GOAL OF THE EXERCISE :: The expected response is an exact repetition of every record, with images excluded.
==== SUPPLIED RECORDS ====
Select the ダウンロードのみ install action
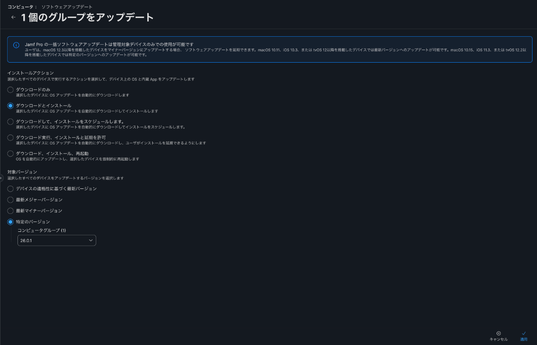The image size is (537, 345). (10, 89)
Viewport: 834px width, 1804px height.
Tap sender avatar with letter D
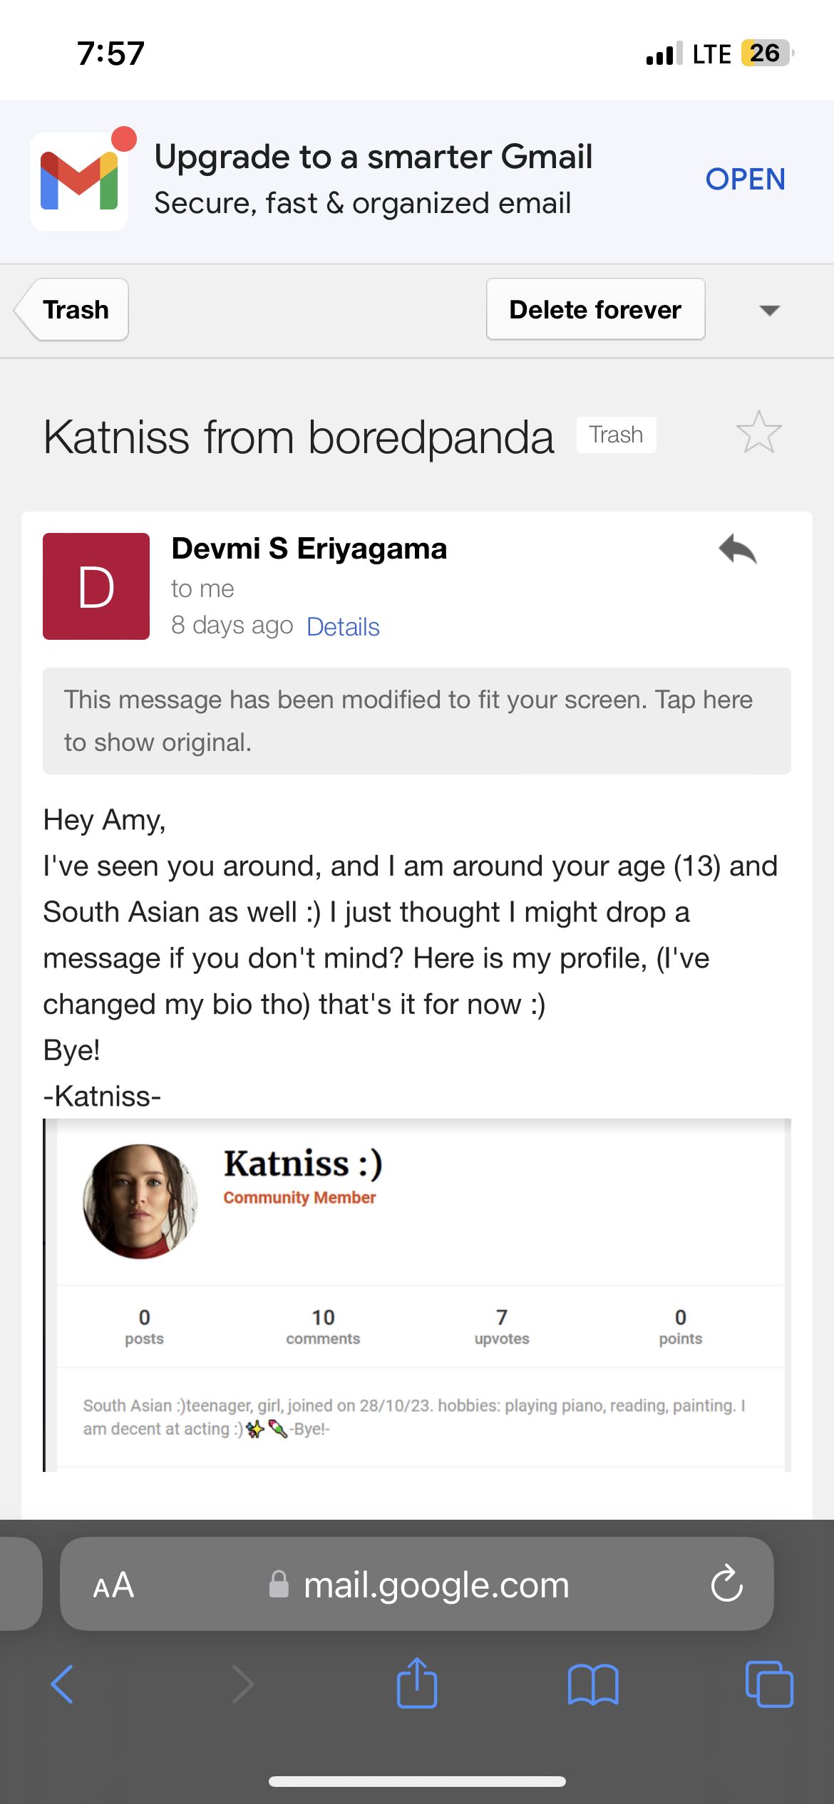[96, 586]
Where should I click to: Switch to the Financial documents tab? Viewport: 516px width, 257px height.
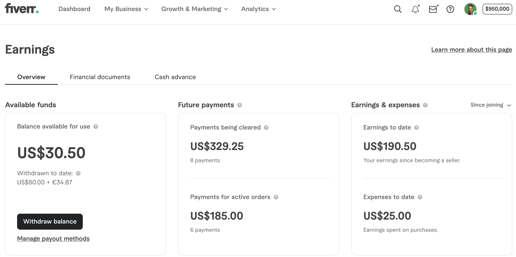100,77
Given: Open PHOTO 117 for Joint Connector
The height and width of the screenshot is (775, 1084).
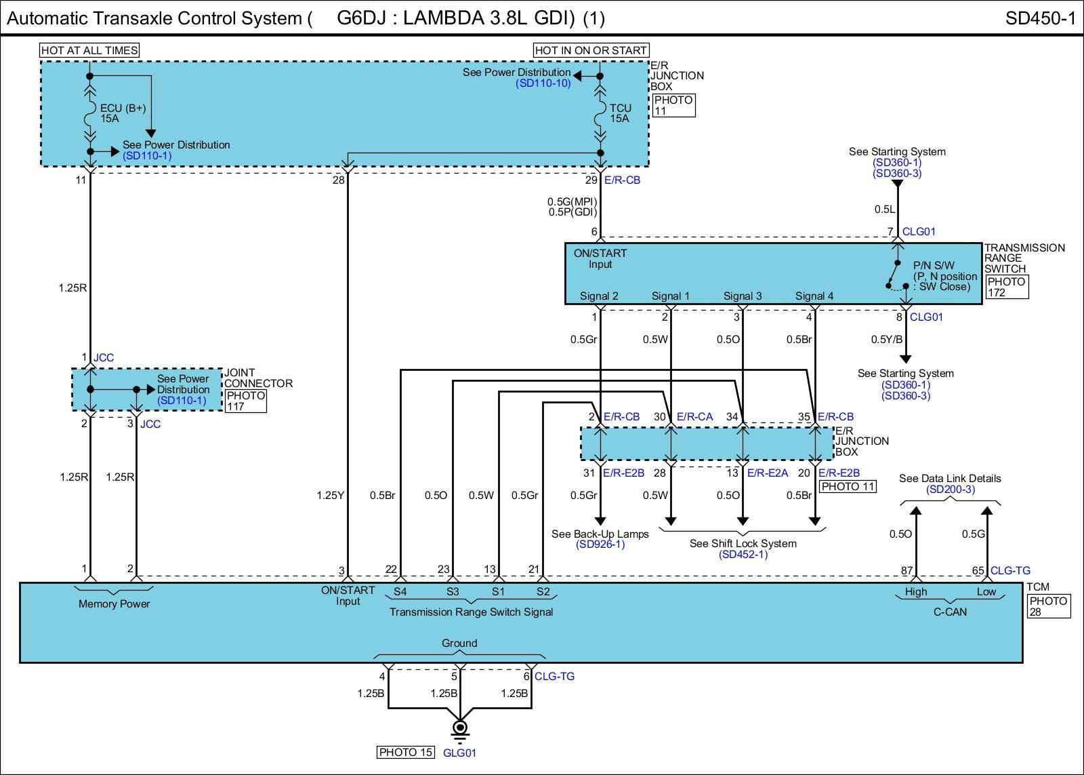Looking at the screenshot, I should pyautogui.click(x=245, y=401).
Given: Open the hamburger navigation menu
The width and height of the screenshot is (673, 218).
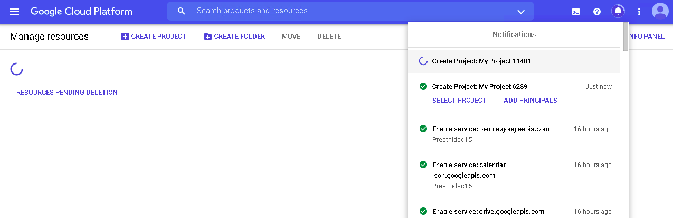Looking at the screenshot, I should coord(14,11).
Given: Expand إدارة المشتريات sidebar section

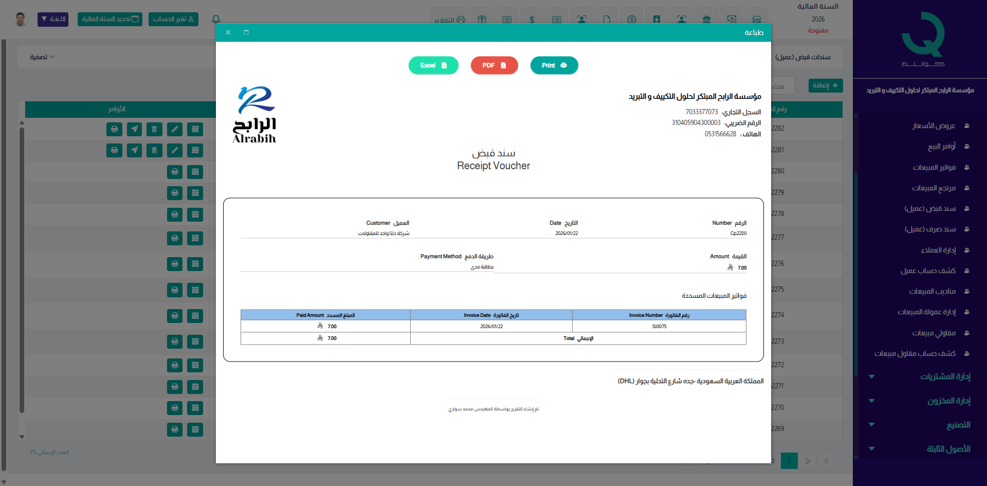Looking at the screenshot, I should tap(945, 376).
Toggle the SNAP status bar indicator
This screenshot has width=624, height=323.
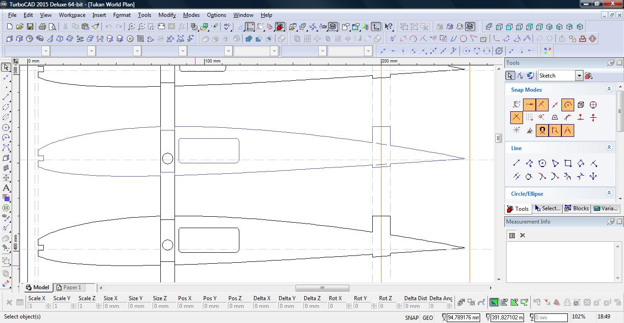click(411, 318)
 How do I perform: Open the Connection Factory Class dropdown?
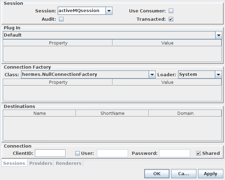click(x=152, y=74)
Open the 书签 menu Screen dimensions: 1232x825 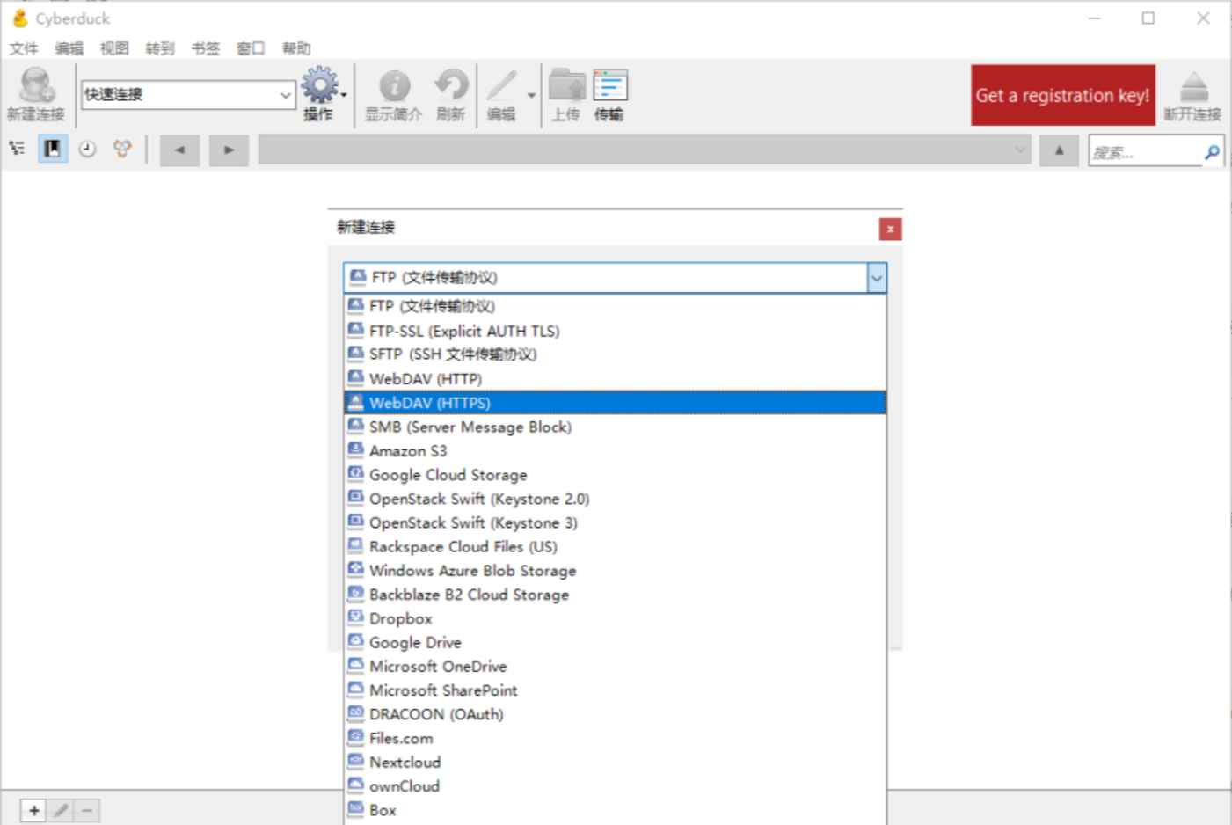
====
RESULT FOR THIS EXERCISE ::
Select the ダウンロードのみ install action
The image size is (537, 345). (10, 89)
Viewport: 834px width, 1804px height.
Tap sender avatar with letter D
[96, 586]
Where should I click to: Switch to the Financial documents tab? Viewport: 516px width, 257px height.
100,77
Given: Open PHOTO 117 for Joint Connector
The height and width of the screenshot is (775, 1084).
Looking at the screenshot, I should pyautogui.click(x=245, y=401).
Given: Open the hamburger navigation menu
The width and height of the screenshot is (673, 218).
Looking at the screenshot, I should coord(14,11).
Given: Expand إدارة المشتريات sidebar section

Looking at the screenshot, I should tap(945, 376).
Toggle the SNAP status bar indicator
This screenshot has width=624, height=323.
click(411, 318)
 How do I perform: Open the Connection Factory Class dropdown?
click(x=152, y=74)
Open the 书签 menu Screen dimensions: 1232x825 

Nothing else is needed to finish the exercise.